» Given problem
Answer from the forum reply below:
1. Why does the writer say a time-consuming benchmark task would yield no data?
2. Which sets of functions was the thread meant to time?
3. What does the writer see summation as a way to do?

But I would certainly *avoid* calling transcendental functions (whose execution time would probably dominate the total execution time) and then suggest that I am testing the performance of a summation loop...

I do perceive the above sentences as confrontational and belittling. If this would be the case, I don't understand why and I think it is not needed. I mean, whatever the topic is, if it bugs you, you can just ignore it.

Said that, some answers.

First, thanks for your input about what you think should be a benchmark. Anyway I disagree with it. Not technically though. Technically you may be also right, but because what you suggest is quite time consuming since a benchmark like the one in this thread is based on voluntary participation. If you design a task that is time consuming, likely no one (I myself!) will participate. With no data, there is no benchmark.
You yourself said "Lots of words, encouraging you to do lots of work, by someone who isn't going to do that work. ". That confirms my point above.

Second. A benchmark is limited in scope. I can benchmark whatever, if someone uses the calculator for a well defined tasks that is not included, even partially, in the benchmark, the benchmark is useless. I think everyone knows this. In this thread I wanted to collect the time needed to repeat some functions from the set of trig , ln/exp, power functions. That's it. And I thank everyone for it!
This also leads to the third point.

Third: my apparent obsession with summation (thanks for jumping to conclusion!). I see the summation as an easy way to have a loop that tests the given instructions. A loop that can be found also in scientific calculators that are not programmable . If you find another way to let non programmable scientific calculators do a loop without summation or integration, I am interested, seriously.

» Dataset rows
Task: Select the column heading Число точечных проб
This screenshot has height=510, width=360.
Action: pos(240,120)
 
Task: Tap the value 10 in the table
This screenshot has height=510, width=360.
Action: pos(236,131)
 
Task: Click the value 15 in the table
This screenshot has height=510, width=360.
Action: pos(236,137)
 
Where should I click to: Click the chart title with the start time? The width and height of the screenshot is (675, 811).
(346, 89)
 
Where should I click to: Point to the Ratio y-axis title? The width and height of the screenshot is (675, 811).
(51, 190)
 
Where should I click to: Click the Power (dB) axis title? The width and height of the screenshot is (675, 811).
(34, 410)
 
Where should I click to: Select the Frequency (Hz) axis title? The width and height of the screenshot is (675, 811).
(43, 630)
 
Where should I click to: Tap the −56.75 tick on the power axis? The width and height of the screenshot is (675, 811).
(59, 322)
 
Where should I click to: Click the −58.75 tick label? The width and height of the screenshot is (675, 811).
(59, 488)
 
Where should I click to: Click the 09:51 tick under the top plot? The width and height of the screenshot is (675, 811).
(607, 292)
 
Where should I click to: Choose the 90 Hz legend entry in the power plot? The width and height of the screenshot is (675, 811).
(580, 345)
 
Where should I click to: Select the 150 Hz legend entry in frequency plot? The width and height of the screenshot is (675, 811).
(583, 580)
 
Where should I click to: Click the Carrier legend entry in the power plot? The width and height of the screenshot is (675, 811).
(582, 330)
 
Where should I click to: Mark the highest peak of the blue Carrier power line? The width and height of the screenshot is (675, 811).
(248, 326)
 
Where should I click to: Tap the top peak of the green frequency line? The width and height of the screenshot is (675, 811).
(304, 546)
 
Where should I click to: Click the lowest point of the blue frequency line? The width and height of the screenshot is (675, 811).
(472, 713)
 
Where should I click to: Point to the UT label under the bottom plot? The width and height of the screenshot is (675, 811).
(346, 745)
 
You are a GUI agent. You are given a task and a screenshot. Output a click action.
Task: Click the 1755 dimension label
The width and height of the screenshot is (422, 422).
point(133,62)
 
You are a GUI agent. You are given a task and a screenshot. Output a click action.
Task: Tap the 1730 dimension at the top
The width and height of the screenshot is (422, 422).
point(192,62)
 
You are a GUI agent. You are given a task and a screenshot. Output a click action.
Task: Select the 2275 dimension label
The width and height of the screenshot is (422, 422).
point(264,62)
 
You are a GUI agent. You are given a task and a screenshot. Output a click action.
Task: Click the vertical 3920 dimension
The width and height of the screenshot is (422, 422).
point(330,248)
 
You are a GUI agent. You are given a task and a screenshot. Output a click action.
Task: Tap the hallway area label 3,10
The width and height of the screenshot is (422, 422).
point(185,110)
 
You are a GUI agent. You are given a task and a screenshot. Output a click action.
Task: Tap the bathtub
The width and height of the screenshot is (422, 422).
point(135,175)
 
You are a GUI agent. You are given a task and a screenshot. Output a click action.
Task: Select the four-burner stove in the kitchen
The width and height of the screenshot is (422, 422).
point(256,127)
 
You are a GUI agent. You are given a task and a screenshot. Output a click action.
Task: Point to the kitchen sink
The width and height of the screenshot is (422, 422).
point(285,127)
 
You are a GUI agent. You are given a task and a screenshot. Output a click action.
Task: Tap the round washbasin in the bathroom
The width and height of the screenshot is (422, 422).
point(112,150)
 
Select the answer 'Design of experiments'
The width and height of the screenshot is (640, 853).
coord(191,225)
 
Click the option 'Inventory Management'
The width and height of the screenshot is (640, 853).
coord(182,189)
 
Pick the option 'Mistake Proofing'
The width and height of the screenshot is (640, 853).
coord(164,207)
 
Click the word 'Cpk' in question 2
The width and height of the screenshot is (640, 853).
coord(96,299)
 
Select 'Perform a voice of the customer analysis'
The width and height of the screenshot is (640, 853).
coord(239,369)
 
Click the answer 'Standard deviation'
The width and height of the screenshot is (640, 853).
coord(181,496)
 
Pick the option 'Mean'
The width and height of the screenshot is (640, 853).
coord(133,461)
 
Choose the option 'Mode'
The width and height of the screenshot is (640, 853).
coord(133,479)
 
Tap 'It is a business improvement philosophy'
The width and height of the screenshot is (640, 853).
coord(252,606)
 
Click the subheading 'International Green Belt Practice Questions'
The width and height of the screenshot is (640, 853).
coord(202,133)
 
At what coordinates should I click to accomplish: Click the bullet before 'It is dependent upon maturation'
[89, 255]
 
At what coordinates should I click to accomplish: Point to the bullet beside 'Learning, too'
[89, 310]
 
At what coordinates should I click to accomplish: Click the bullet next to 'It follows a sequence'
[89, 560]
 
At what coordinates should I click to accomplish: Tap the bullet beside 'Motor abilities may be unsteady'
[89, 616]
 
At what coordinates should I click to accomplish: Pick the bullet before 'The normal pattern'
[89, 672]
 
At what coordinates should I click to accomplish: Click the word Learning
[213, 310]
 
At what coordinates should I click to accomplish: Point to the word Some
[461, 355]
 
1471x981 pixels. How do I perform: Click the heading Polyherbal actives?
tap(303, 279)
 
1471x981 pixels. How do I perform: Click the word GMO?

» Reply to the exercise
1. Participation in the benchmark is voluntary, so likely no one would take part.
2. Trig, ln/exp, and power functions.
3. To have a loop that tests the given instructions, one that non-programmable scientific calculators can also run.